Lonely and isolated rain-soaked fields seem to be a very popular setting with British dramas at the moment, with the excellent God’s Own Country and The Levelling using them as the backdrop to examine their own particular narrative themes, and so it is also the setting for Clio Barnard’s (a former lecturer at my old University – claim to fame alert!) third feature film. it certainly contains the usual uncompromising and raw drama of both those two aforementioned films, and her own previous films, but unfortunately relies too much on a few narrative contrivances to be quite as memorable as any of them.
This is a shame, as at its heart Dark River has some very power themes and subjects, especially that of dealing with very dark childhood memories, and there is of course the internal trauma of Alice; the visions she still has of her abusive father render her unable to even enter the farmhouse where she grew up. There is also suggestion, but never confirmation, as to Joe’s apparent knowledge of the abuse, and this is where Barnard as at her subtle and understated best, the minimal use of dialogue effectively proving that mere facial expressions and body language can speak many more words than mere dialogue can when it comes to depicting character’s internal torment and conflict.

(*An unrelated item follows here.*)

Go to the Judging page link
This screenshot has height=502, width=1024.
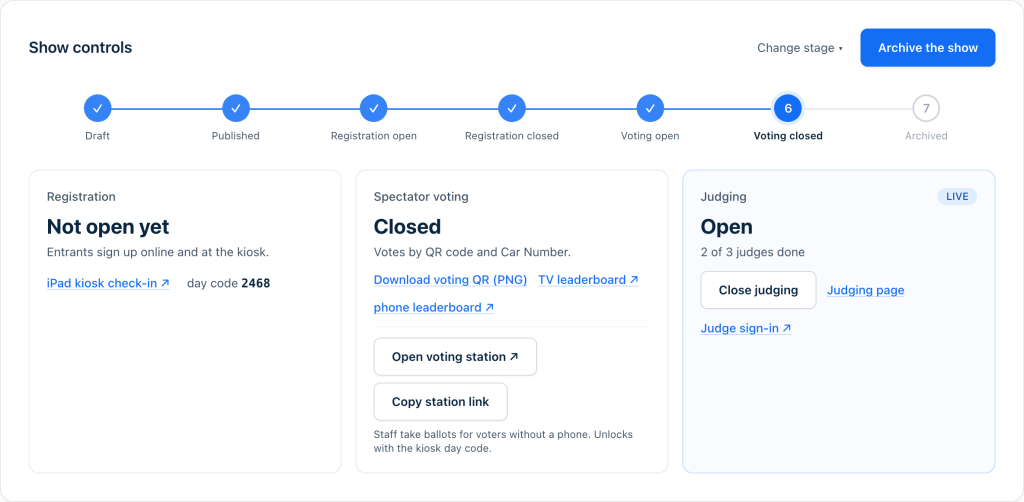[x=866, y=290]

Both Ruth Wilson and Mark Stanley are excellent; their physical performances complementing Barnard’s subtle and understated direction perfectly as the narrative examines a particularly difficult subject but does so with appropriate seriousness and respect. Barnard uses the stunning visuals of the film’s setting of the Yorkshire countryside to maximum effect, with Adriano Goldman’s superb cinematography capturing the isolation and loneliness that the rolling hills can produce perfectly. Water is not only in the film’s title, but also a key visual motif in the film, with Alice often using a local river to wash, while the fierce rainfall further sets the mood and tone.

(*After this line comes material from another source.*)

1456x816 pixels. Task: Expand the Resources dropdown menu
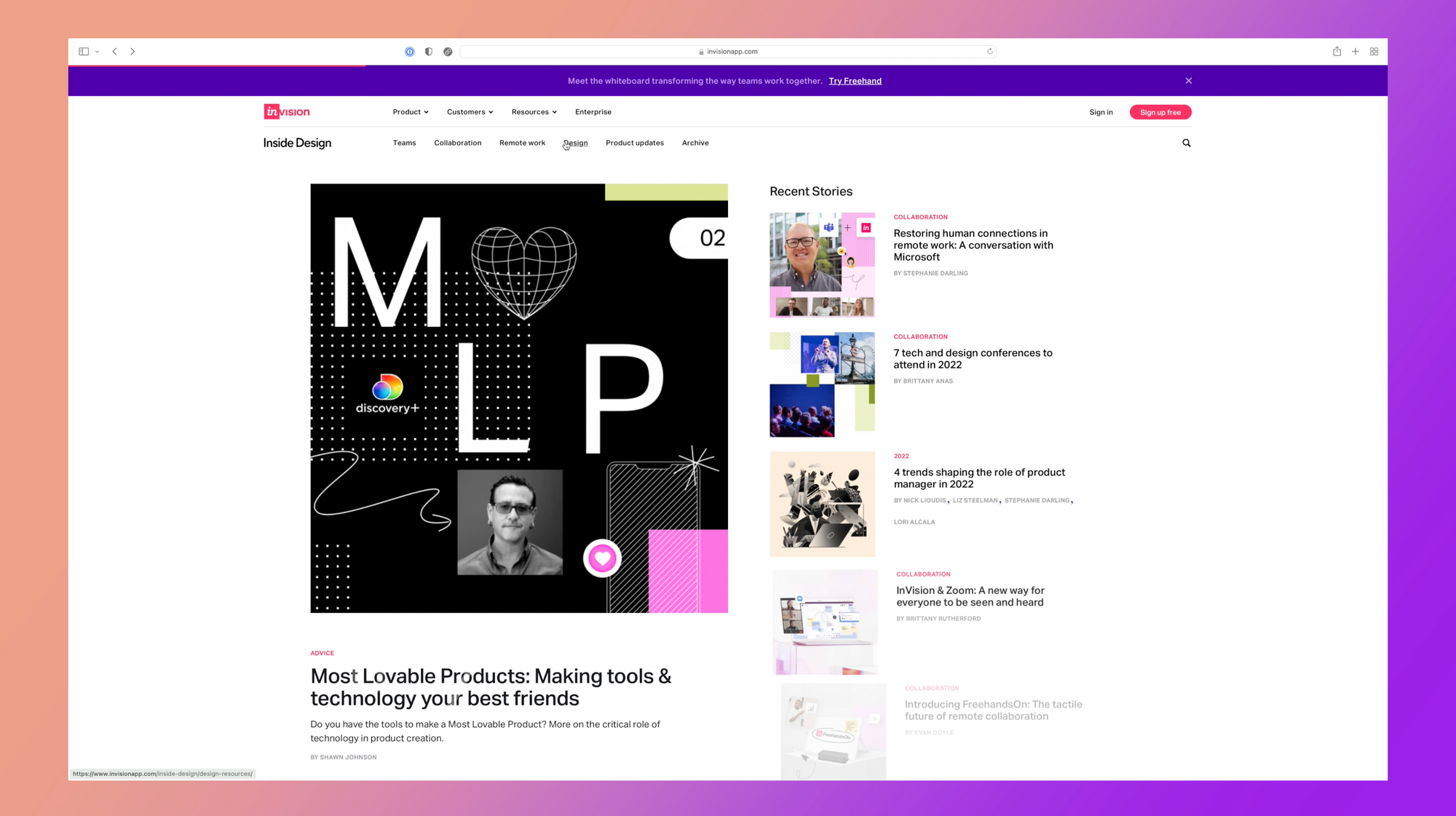(x=534, y=112)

Another main driver of the plot is who takes ownership of the land, the sibling rivalry and Joe’s failure to take responsibility for the decaying farm, but though this adds a very effective layer of tension to the already very futile sibling relationship, it does sometimes feel like soap-opera melodrama. While at under 90 minutes, Dark River feels like almost too much is stripped away, with its sole focus on just its two main character sometimes being to its detriment as other characters who play a key role in the narrative developments (especially one character in particular in the film’s finale) are treated with way too much disregard despite what actually happens to them. It may not feel as complete as The Selfish Giant, but Dark River is still a film with enough raw emotion that means it has some powerful moments that will linger long in the memory.
Despite a few narrative flaws, Dark River is still a deeply affecting and skilfully directed drama that is engaging and haunting in equal measure.